捜査状況はどうなっているのだろう。『文春』(6/21号)によると、こうだ。

「覚醒剤が検出されたのは野崎氏の胃と血液でしたが、腕などには覚醒剤を注射した痕跡はなく、胃の中には固形物はほとんど残されていなかった。つまり、覚醒剤を日頃から飲んでいたビールなどと一緒に摂取させられた可能性が高いのです。すでに室内外に設置された約四十個の防犯カメラの解析は済んでおり、由美さん(妻の仮名=筆者注)、幸代さん(同)以外の侵入は考えられない。ある捜査幹部は『夏まではかかる』と長期化必至の見通しを示していました」(社会部記者)

死者を悼んでいるという雰囲気は感じられない

『週刊現代』(6/23号)のグラビアページには、後ろに野崎氏の遺影が見える通夜の席で、家政婦と妻が並んで座っている写真が載っている。
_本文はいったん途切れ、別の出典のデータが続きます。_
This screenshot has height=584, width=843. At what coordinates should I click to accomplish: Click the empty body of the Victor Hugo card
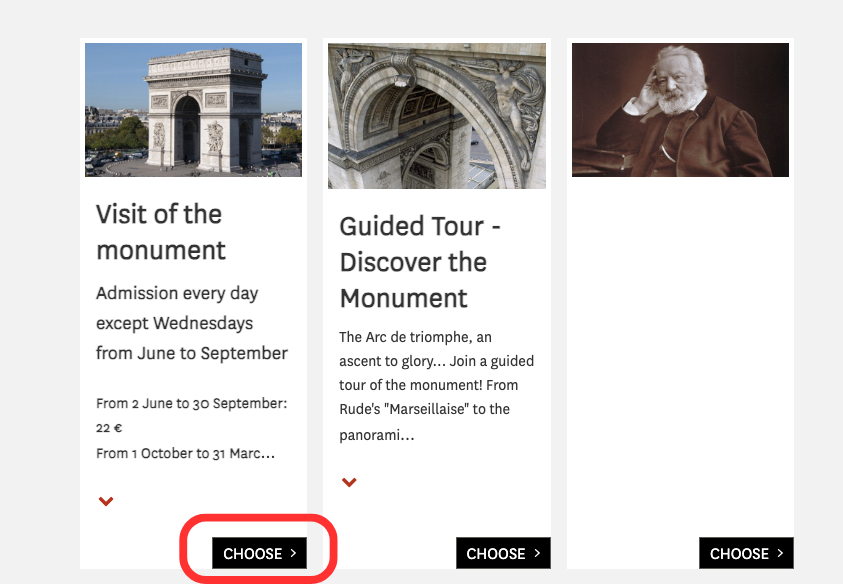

手前には鮨が入った桶があり、ウーロン茶が何本か置かれている。まだ通夜の始まる前であろう。

妻が家政婦に話しかけている。目線があるので、家政婦の表情は分からない。妻のほうは唇がほころんで、笑っているように見える。

わずか数か月結婚していただけだから、悲しめというのは無理があるかもしれないが、少なくとも、死者を悼んでいるという雰囲気は感じられない。

『現代』の記者が、37億円ともいわれる相続についてどう思うかと聞くと、「正直そんなにないと思う、会社の経理の人も、赤字があるので整理したとしても10億円ぐらいじゃないかといっていた」と話している。

曲がりなりにも結婚していた夫の死を悼まず、遺産の勘定をしているのでは、ドン・ファン氏も浮かばれないだろう。

彼女の言葉の中に気になるフレーズがある。野崎氏との夫婦生活はどうだったかと聞かれ、「夫婦関係というよりも介護」という感じだったと答えているのである。

紀州のドン・ファンと謳われ、自分でも死ぬまでSEXの代表のように豪語していた野崎氏だが、どうやらその性生活の実態は大きく「粉飾」されていたようである。